First US DOE Hydrogen Earthshot grants issued
A month after launching the Hydrogen Energy Earthshot, the US Department of Energy (DOE) announced on 7 July that grants of $52.5 million have been made to 31 projects to advance next-generation clean hydrogen technologies.
"Part of our path to a net-zero carbon future means investing in innovation to make clean energy sources like hydrogen more affordable and widely adopted so we can reach our goal of net-zero carbon emissions by 2050," said Secretary of Energy Jennifer Granholm in a statement.
The goal of the Earthshot program is to reduce the cost of clean hydrogen from the current level of about $5/kg to $1/kg. This could be through processes using renewable power for electrolysis (green hydrogen) or fossil fuels and carbon capture to neutralize carbon emissions (blue hydrogen).
"These projects will put us one step closer to unlocking the scientific advancements needed to create a strong domestic supply chain and good-paying jobs in the emerging clean hydrogen industry," Granholm said.

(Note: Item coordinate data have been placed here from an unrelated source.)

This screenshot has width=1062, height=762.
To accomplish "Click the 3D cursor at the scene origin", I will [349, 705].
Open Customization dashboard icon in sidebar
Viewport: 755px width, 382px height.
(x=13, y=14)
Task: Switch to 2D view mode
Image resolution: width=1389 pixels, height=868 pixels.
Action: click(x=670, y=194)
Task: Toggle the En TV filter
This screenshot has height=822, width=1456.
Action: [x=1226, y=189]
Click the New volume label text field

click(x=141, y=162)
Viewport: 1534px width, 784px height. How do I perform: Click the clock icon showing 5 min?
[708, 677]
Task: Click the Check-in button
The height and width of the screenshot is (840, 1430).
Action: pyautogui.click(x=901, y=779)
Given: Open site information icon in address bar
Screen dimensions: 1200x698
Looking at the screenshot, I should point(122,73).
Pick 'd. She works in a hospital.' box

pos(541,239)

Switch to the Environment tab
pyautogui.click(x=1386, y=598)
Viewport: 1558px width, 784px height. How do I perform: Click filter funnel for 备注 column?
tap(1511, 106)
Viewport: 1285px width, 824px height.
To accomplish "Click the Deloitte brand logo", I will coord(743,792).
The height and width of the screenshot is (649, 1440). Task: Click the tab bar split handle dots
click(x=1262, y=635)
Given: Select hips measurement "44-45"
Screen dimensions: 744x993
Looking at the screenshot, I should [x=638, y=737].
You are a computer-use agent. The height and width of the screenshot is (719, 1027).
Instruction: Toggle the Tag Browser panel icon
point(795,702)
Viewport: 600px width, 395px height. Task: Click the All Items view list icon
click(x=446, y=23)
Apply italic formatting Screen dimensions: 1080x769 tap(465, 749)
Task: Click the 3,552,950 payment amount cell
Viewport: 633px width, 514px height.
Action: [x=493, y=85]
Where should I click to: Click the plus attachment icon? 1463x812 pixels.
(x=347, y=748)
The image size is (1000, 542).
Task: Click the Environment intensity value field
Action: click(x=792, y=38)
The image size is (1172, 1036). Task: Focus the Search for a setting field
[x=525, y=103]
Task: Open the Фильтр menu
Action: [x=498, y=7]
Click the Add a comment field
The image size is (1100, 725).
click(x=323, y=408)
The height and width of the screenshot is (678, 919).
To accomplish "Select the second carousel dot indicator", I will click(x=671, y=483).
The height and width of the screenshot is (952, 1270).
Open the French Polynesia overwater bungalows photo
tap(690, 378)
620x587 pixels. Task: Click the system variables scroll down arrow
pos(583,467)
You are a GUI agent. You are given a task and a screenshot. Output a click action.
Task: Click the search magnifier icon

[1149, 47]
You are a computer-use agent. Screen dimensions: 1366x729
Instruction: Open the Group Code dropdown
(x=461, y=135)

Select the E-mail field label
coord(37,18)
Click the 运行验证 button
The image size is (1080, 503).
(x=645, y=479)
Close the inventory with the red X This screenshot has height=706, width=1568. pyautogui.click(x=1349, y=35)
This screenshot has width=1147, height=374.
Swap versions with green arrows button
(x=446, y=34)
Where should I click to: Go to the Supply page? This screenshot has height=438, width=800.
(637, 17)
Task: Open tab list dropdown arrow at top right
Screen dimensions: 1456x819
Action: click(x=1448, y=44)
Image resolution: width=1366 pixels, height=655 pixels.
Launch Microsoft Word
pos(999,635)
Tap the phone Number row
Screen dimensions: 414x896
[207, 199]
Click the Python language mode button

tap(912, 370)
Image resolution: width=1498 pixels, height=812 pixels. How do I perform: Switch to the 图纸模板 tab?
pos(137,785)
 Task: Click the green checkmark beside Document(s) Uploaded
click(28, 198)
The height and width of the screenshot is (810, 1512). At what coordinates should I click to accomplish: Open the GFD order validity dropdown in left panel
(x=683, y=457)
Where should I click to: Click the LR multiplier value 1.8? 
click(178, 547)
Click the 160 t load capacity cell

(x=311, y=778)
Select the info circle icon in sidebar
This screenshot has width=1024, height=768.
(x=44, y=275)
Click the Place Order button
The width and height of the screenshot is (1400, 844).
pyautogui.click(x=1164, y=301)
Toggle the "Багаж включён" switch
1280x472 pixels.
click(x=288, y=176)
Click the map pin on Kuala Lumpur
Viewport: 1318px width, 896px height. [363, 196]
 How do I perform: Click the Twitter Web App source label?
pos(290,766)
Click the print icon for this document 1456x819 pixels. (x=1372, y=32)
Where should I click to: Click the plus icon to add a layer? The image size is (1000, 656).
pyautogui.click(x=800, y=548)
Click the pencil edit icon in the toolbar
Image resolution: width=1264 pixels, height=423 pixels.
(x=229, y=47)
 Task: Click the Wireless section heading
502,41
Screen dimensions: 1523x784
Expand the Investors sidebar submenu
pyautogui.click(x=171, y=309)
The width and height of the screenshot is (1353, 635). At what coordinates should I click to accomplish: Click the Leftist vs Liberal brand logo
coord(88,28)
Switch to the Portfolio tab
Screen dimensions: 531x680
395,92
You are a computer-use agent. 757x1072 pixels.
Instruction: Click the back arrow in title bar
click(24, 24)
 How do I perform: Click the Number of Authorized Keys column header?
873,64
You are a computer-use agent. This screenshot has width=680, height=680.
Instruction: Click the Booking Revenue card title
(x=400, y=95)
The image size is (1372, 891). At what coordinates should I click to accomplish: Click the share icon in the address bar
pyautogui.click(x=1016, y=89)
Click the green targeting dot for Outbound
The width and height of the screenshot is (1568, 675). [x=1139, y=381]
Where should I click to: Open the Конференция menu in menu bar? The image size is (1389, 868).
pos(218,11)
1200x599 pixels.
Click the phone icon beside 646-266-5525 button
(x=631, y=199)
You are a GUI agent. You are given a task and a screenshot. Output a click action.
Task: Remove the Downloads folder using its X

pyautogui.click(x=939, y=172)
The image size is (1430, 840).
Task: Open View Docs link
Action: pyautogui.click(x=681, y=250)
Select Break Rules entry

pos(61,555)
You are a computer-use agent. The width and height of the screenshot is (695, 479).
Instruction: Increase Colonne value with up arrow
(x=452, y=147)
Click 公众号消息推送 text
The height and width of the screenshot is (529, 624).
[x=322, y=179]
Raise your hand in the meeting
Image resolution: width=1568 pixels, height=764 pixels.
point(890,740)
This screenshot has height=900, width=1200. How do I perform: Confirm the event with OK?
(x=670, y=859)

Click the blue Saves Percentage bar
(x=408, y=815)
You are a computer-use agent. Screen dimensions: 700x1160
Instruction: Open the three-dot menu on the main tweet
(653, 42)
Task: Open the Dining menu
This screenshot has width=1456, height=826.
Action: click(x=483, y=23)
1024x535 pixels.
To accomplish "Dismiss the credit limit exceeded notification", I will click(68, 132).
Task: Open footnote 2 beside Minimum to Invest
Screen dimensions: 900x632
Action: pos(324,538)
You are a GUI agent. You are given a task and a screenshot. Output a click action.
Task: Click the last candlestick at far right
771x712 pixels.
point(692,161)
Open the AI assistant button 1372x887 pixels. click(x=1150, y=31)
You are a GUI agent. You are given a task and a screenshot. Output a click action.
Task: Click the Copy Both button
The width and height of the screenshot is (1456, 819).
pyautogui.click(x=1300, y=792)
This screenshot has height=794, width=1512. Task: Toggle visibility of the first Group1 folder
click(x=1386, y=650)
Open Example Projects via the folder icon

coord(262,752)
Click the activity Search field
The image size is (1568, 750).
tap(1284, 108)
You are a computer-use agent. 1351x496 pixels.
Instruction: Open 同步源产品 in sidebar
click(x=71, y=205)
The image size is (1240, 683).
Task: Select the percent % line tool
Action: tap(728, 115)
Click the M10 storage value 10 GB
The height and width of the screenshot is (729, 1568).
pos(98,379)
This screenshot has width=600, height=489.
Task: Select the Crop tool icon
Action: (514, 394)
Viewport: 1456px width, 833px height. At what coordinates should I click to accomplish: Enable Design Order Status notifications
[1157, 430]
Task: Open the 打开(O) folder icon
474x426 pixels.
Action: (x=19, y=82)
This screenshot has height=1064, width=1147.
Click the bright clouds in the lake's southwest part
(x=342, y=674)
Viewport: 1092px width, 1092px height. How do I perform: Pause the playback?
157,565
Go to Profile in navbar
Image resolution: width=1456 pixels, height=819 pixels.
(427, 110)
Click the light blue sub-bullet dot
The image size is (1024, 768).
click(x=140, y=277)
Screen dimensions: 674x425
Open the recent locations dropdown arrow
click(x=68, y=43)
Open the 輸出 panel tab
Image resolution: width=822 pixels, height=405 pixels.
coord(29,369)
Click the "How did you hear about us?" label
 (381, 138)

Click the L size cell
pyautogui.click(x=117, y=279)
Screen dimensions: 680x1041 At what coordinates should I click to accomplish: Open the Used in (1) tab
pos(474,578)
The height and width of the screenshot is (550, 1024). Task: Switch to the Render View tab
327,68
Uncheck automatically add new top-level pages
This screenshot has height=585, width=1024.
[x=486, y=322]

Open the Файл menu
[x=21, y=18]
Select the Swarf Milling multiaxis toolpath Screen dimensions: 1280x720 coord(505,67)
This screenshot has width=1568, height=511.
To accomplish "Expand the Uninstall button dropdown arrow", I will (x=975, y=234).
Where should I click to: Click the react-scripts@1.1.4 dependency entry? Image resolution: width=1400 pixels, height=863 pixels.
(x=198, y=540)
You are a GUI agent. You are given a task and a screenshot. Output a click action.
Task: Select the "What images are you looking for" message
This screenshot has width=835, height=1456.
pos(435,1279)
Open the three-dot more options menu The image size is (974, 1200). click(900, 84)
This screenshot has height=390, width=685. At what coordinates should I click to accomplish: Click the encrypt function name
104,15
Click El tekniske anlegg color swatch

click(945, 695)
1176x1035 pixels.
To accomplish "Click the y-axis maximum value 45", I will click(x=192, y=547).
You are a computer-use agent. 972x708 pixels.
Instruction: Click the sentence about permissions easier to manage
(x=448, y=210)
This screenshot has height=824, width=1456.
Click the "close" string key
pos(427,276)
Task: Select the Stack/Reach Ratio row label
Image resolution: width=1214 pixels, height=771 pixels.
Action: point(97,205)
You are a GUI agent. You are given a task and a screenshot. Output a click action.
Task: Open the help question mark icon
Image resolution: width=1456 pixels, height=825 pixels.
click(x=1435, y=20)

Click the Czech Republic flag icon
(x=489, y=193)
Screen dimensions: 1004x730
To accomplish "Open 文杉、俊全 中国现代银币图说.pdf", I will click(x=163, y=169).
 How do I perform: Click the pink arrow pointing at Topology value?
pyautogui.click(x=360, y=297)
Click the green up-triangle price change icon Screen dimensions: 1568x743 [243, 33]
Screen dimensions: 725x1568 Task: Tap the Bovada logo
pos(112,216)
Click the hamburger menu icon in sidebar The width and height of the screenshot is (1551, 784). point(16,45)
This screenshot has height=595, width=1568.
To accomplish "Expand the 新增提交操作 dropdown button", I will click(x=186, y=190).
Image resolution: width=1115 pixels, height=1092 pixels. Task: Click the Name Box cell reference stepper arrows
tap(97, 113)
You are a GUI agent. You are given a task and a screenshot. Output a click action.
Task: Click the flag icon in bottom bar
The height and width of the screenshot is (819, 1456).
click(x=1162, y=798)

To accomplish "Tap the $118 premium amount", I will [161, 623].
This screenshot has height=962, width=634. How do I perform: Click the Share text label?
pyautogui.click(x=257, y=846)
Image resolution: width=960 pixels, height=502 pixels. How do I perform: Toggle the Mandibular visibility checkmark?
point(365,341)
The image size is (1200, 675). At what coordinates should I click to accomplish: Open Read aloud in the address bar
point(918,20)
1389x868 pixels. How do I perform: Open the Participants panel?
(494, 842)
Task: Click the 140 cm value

Hydrogen can be used as a source of energy either in fuel cells or burned like a fossil fuel. Fuel cells are considered especially promising, according to DOE, because the byproducts of hydrogen use are water and heat (no carbon emissions), and its efficiency can be as high as 65% with current technology, or about double that of gas-fired power turbines.
Nineteen of the hydrogen projects ($36 million) are being funded by DOE's Office of Energy Efficiency and Renewable Energy (EERE), including improved manufacturing through electrolysis and biological approaches, fuel cell applications, and refueling technology. Twelve of the projects ($16.5 million) are being funded by DOE's Office of Fossil Energy and Carbon Management (FECM), and these include work on carbon capture from steam methane reforming, development of a gas turbine combustion system for various mixes of gas and hydrogen, and studying the performance and durability of materials used in the manufacturing process.
Several of the EERE projects focus on heavy-duty applications, including grants to General Motors and NeoGraf Solutions, each for fuel cell bipolar plate technology; Caterpillar for use of hydrogen in internal combustion engines; and Eaton Corp. for high-efficiency and transient air systems for truck fuel cells.
One example of an FECM project is a grant to Tallgrass MLP, a gas pipeline operator, for just under $1.5 million. Tallgrass has proposed to "design a commercial-scale carbon capture unit capable of separating and storing 1.66 million tonnes/year of 95% pure CO2 with more than 97% carbon capture efficiency" at its Blue Bison plant in Wilmington, Illinois. The system would produce up to 220 million cubic feet/day of hydrogen at 99.97% purity, according to Tallgrass.
IHS Markit has estimated that the cost of blue hydrogen with carbon capture or the use of renewable natural gas already can be below $2/kg.